Едва лишь за Маргаритой захлопнулась дверь, как до слуха Шовелена донеслись какие-то покашливания, позевывания и ругательства.
Свет от высоко мерцавших свечей не достигал углов комнаты, и теперь от одного из них отделилось нечто темное и направилось к столу, за которым продолжал сидеть…
– Ну что, ушла эта чертова аристократка? – раздался вдруг грубый голос, и дюжее тело, одетое в просторный плащ и забрызганные грязью ботфорты и бриджи, появилось в небольшом освещенном пространстве.
– Да, – коротко сказал Шовелен.
– Проклятье, как долго болтали вы с этой шлюхой, – злобно прохрипело возникшее существо. – Еще бы минут пять, и я бы сам принялся за дело.
– В соответствии с данной вам властью, это не входит в вашу компетенцию, гражданин Колло, – спокойно ответил Шовелен.

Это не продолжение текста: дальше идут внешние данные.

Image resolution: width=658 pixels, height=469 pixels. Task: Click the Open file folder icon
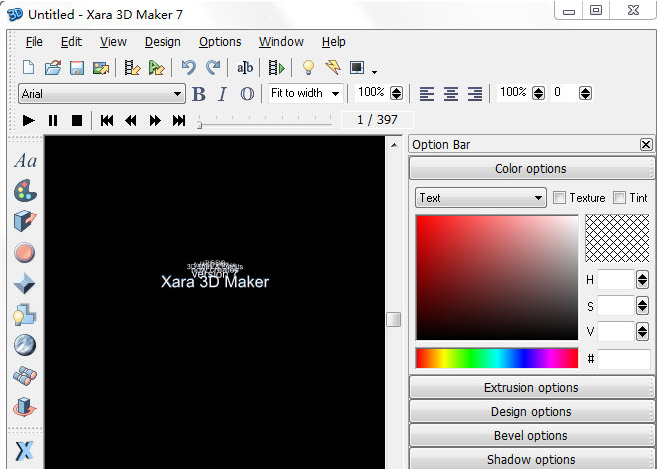[53, 68]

Колло д'Эрбуа медленно прошел дальше и плюхнулся огромным телом в кресло, только что освобожденное Маргаритой. Его тяжелое квадратное лицо выражало всю накопленную им за последние сутки усталость от бешеной гонки то верхом, то на рыночных колымагах. И настроение у него было соответственное, поэтому после холодных реплик Шовелена он взглянул на него со злостью цепного пса.

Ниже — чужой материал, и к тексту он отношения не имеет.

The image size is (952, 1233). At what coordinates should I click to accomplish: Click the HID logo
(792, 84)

– Вы только теряли время с этой женщиной, – рявкнул он, ударив тяжелым кулаком по столу. – А все эти принятые вами меры далеко не так хороши, как вам кажется, гражданин Шовелен.
– Как мне кажется, они в основном придуманы вами и вами же приняты, гражданин Колло, – спокойно ответил тот.
– Я лишь добавил немного силы и решительности в ваши жиденькие идеи, гражданин, – прорычал Колло. – Я бы вам посоветовал прежде всего, при первой же возможности вышибить у этой интриганки мозги.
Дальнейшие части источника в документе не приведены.